4. Per-scope egress at the gateway

The MCP gateway enforces egress policies per scope, not per server. A read:pii scope automatically restricts outbound destinations more than read:public.

5. Anomaly detection on tool-call patterns

Baseline each server's outbound volume and destinations. Alert on deviations: a sudden spike, a previously unseen destination, a new port. Feeds the error rate dashboards.

Where DLP at the model layer fits

A complementary control: classify the prompt and tool result content before sending to the model. If a tool returns 10,000 SSNs and the model is about to summarise them, the classifier intercepts. Cheap, catches a class of leaks the network controls miss.

What does not work

Trusting the model to refuse exfiltration — it will happily comply if a prompt-injection convinces it.
Blocking outbound TLS without inspection — every MCP server you actually want needs outbound TLS.
Logging-only DLP — by the time you see the logs, the data is gone.
One-size-fits-all rules — egress restrictions must be per-server.

Implementation pattern

A working layered setup:

Sandbox the server (see sandboxed runtimes) with --network=server-net.
Pin the network to a Docker network with an egress proxy.
Egress proxy enforces the allowlist + payload cap + classifier.
Gateway enforces scope-level rules above the proxy.
SIEM consumes anomaly events.

Three weeks of engineering on top of basic MCP usage.
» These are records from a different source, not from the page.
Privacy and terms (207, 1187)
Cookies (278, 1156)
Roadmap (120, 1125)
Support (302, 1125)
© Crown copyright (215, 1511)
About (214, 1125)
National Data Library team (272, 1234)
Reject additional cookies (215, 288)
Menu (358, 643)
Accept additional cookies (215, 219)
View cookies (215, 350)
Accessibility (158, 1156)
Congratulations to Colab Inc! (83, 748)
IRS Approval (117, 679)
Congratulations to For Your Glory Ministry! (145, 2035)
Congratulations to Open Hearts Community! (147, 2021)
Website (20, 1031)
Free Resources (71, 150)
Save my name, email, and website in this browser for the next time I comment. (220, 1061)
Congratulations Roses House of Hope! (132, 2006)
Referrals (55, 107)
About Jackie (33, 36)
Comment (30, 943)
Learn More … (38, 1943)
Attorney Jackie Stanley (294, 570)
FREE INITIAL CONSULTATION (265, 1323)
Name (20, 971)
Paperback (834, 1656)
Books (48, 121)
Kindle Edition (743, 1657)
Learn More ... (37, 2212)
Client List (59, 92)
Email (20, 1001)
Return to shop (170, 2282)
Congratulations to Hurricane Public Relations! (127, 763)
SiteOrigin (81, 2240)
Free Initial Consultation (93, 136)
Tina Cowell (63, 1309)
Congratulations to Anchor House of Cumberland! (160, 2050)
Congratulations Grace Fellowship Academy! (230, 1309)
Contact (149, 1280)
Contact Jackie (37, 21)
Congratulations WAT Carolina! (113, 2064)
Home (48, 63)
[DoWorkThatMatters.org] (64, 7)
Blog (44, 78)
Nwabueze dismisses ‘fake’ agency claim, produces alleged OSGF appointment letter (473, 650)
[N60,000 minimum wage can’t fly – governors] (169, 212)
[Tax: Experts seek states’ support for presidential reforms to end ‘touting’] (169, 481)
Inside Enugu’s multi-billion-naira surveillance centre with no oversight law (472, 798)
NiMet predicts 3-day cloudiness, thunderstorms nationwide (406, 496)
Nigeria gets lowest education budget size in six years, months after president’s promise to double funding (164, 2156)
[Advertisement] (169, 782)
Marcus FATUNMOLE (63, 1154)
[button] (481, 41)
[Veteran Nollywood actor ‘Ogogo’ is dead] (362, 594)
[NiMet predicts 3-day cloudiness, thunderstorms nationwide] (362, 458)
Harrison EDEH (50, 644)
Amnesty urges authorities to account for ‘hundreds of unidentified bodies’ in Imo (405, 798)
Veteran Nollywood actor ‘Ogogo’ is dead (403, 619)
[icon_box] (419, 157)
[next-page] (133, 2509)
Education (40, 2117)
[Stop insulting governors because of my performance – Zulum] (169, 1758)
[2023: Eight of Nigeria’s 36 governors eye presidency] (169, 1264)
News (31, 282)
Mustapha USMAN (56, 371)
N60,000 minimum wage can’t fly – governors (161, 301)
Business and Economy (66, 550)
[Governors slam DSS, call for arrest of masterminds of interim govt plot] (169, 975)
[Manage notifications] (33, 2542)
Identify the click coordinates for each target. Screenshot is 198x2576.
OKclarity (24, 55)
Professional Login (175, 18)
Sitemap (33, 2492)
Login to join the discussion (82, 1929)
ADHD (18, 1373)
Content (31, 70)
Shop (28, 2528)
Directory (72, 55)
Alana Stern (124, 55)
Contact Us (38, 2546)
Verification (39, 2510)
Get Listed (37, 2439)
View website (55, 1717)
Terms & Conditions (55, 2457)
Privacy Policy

Pays for itself the first time it catches a real attempt.

Audit story

Every blocked outbound becomes an audit event:

{
  "ts": "2026-04-25T09:14:22Z",
  "server": "github-mcp",
  "destination": "evil.example.com",
  "decision": "block",
  "reason": "destination not in allowlist",
  "payload_size": 4582
}

Feeds the audit trail. After a month, the noise level tells you which servers need their allowlist expanded vs. which are doing something they should not.

Common mistakes

Allowlist by IP, not hostname — IPs change; hostnames carry intent.
No payload cap — exfiltration of large blobs slips past hostname allowlists.
DLP only on the inbound side — agents leak through outbound; instrument both.
No baseline — anomaly detection without a baseline is just noisy alerts.

Where this is heading

Two shifts to watch by 2027: native egress declarations in the MCP spec, and managed DLP services tuned for agent traffic patterns. Build the layers now, swap implementations later.